*REQUIRED TASK*
Please reproduce every line of the entries from the one containing "- お知らせ (60, 2287)" through the end of the entries, inclusive, with requests kept unchanged. Multiply each coordinate in the answers by 1.8 and round it to a whole number, with halves rounded up.

*SUPPLIED RECORDS*

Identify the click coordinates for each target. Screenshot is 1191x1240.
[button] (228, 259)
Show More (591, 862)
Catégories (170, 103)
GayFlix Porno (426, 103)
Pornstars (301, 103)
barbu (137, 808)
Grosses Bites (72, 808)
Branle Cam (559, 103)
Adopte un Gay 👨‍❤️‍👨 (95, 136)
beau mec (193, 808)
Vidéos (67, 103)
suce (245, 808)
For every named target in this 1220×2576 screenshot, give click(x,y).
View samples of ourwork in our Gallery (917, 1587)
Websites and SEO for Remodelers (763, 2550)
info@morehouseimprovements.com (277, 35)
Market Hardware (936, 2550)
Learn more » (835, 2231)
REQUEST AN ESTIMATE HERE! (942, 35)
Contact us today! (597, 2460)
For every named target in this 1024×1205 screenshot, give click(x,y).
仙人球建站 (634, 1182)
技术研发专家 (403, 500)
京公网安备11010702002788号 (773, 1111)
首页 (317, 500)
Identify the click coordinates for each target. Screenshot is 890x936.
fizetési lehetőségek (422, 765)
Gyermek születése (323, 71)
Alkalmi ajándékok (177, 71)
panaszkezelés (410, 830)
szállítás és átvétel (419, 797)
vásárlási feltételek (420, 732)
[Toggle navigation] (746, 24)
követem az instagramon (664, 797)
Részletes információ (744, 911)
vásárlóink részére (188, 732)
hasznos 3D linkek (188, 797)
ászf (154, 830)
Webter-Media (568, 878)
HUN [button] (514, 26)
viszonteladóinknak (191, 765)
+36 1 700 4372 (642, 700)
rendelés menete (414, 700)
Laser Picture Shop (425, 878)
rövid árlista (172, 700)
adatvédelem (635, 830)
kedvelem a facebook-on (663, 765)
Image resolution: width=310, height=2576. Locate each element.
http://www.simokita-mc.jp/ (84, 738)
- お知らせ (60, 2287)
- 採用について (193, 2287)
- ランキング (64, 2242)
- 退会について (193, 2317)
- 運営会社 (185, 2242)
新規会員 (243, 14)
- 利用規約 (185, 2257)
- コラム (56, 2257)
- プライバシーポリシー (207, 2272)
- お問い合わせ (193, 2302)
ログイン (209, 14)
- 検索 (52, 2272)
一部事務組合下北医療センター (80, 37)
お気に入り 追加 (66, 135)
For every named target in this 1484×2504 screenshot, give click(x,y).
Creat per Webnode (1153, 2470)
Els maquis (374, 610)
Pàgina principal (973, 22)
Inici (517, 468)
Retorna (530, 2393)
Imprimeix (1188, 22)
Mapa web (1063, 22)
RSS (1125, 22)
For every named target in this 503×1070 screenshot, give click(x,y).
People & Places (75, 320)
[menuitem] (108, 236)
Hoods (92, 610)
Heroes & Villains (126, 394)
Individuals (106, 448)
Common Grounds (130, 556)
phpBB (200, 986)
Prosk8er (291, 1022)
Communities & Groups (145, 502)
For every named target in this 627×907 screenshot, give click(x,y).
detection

*EXERCISE OUTPUT*
- お知らせ (108, 4117)
- 採用について (347, 4117)
- ランキング (115, 4036)
- 退会について (347, 4171)
- 運営会社 (333, 4036)
新規会員 (437, 25)
- 利用規約 (333, 4063)
- コラム (101, 4063)
- プライバシーポリシー (373, 4090)
- お問い合わせ (347, 4144)
ログイン (376, 25)
- 検索 (94, 4090)
一部事務組合下北医療センター (144, 67)
お気に入り 追加 (119, 243)
For every named target in this 1484×2504 screenshot, give click(x,y).
Creat per Webnode (2075, 4446)
Els maquis (673, 1098)
Pàgina principal (1751, 40)
Inici (931, 842)
Retorna (954, 4307)
Imprimeix (2138, 40)
Mapa web (1913, 40)
RSS (2025, 40)
For every named target in this 503×1070 screenshot, give click(x,y).
People & Places (135, 576)
[menuitem] (194, 425)
Hoods (166, 1098)
Heroes & Villains (227, 709)
Individuals (191, 806)
Common Grounds (234, 1001)
phpBB (360, 1775)
Prosk8er (524, 1840)
Communities & Groups (261, 904)
For every named target in this 627×907 screenshot, give click(x,y).
detection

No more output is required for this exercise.